South Sudanese churches call for acceptance of wartime sexual violence survivors

Thousands of women and girls in Africa’s newest nation who have suffered brutal sexual violence have been rejected by their families on their return to their communities.

Residents of the Mangateen camp for the internally displaced line up to get water from a borehole, on the outskirts of the capital Juba, South Sudan, on Jan. 22, 2019. Tens of thousands of people are still sheltering in United Nations protected camps across the country, the legacy of an unprecedented decision by a U.N. peacekeeping mission to throw open its doors to people fleeing war. (AP Photo/Sam Mednick)

(RNS) — South Sudanese churches are urging local communities to accept women who have been victims of sexual violence during the country’s civil war, many of whom are returning after being kept in captivity by state and non-state forces.

Thousands of women and girls in Africa’s newest nation have suffered brutal sexual violence as armed groups employed rape as a weapon of war. Last year, the United Nations Mission in South Sudan documented 238 cases involving 1,291 victims.

Many have been rejected by their families and have become outcasts.


“As a church we are very concerned. There have been many allegations of sexual violence, and such must be taken very seriously,” Anglican Bishop Moses Deng Bol of Wau diocese told Religion News Service in a telephone interview.

In September, the government and rebels signed a peace pact known as the South Sudan Revitalized Peace Agreement, raising hopes for an end to a deadly struggle that began as a political fight in December 2013.

The pact has improved peace and security in parts of the largely Christian and animist country, which became an independent state in 2011. But fighting has continued in some regions, with armed men abducting, raping and enslaving women.

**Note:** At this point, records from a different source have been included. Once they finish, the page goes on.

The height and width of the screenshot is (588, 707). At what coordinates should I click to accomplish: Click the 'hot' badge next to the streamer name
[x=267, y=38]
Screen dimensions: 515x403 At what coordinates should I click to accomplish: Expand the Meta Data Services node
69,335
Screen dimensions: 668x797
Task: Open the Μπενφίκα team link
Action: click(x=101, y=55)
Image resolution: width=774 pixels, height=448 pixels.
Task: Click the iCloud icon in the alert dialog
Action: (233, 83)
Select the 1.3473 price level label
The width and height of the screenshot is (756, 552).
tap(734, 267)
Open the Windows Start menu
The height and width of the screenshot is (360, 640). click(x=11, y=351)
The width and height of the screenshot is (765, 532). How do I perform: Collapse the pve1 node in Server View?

Some have been tied to trees, beaten and gang raped for weeks, according to reports.

Bishop Moses Deng Bol. Courtesy photo

“We have been calling for investigations. We want those responsible brought to book,” said Bol, whose cathedral in Wau town recently housed nearly 5,000 people, mainly women and girls, who had been displaced by the fighting.

“We have been offering counseling and protection. We are doing our best, but there are areas we are unable to reach. We have been unable to reach the frontlines.”

On June 19, the day the world marks the International Day for Elimination of Sexual Violence in Conflict, the South Sudan Council of Churches (SSCC) urged the citizens, local communities and public institutions to refrain from discriminating, rejecting, restraining and stigmatizing survivors.

“We invite all religious officials — imams and priests — in all local communities to assist and express their support against stigmatization of survivors, and to actively fight against condemnation and rejection of survivors,” said the Rev. James Oyet Latansio, a Roman Catholic priest and general secretary for the South Sudan Council of Churches, in a statement.


“We urge you to allow survivors of sexual violence who want to speak up about the violence they suffered (to do so) without being silenced,” said Latansio. “Shame must lie with those who perpetrate such acts.”

South Sudan, red, in central Africa. Map courtesy of Creative Commons

In the wake of the conflict, which has destabilized the fledgling South Sudanese government, the country’s churches have been providing medical services, education and disaster aid.

Pramila Patten, the U.N.’s special representative on Sexual Violence in Conflict, said in a speech last spring that the rape of children and women was exacerbated by a wartime culture of impunity.

“If we are ever to prevent these crimes from occurring in the first place, we must confront the unacceptable reality that it is still largely cost free to rape a woman, child or man in armed conflict around the world,” she said.